Geography
- Location: Uitenhage, Nelson Mandela Bay Metropolitan Municipality, Eastern Cape, South Africa
- Coordinates: 33°46′08″S 25°23′17″E﻿ / ﻿33.768798°S 25.38803°E

Organisation
- Care system: Public
- Type: Community

Services
- Emergency department: Yes

Links
- Website: www.ecdoh.gov.za/hospitals/65/Uitenhage_Hospital
- Lists: Hospitals in South Africa

= Uitenhage Provincial Hospital =

Uitenhage Provincial Hospital is a Provincial government funded hospital in Uitenhage, Eastern Cape, South Africa.

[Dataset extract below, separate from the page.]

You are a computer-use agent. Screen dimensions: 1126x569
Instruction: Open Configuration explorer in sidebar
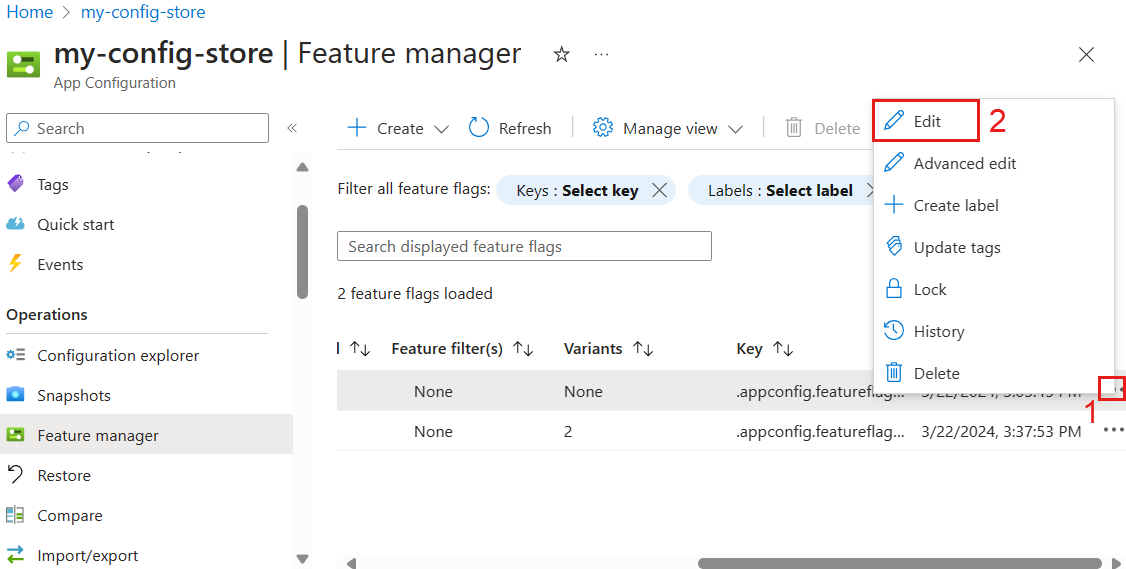click(117, 355)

The hospital departments include Emergency department, Paediatric ward, Maternity ward, Obstetrics/Gynecology, Out Patients Department, Surgical Services, Medical Services, Operating Theatre & CSSD Services, Pharmacy, Anti-Retroviral (ARV) treatment for HIV/AIDS, Post Trauma Counseling Services, X-ray Services, Physiotherapy, NHLS Laboratory, ICU & Renal Unit, Rape Crises Centre, Occupational Services, Social Workers, Laundry Services, Kitchen Services and Mortuary.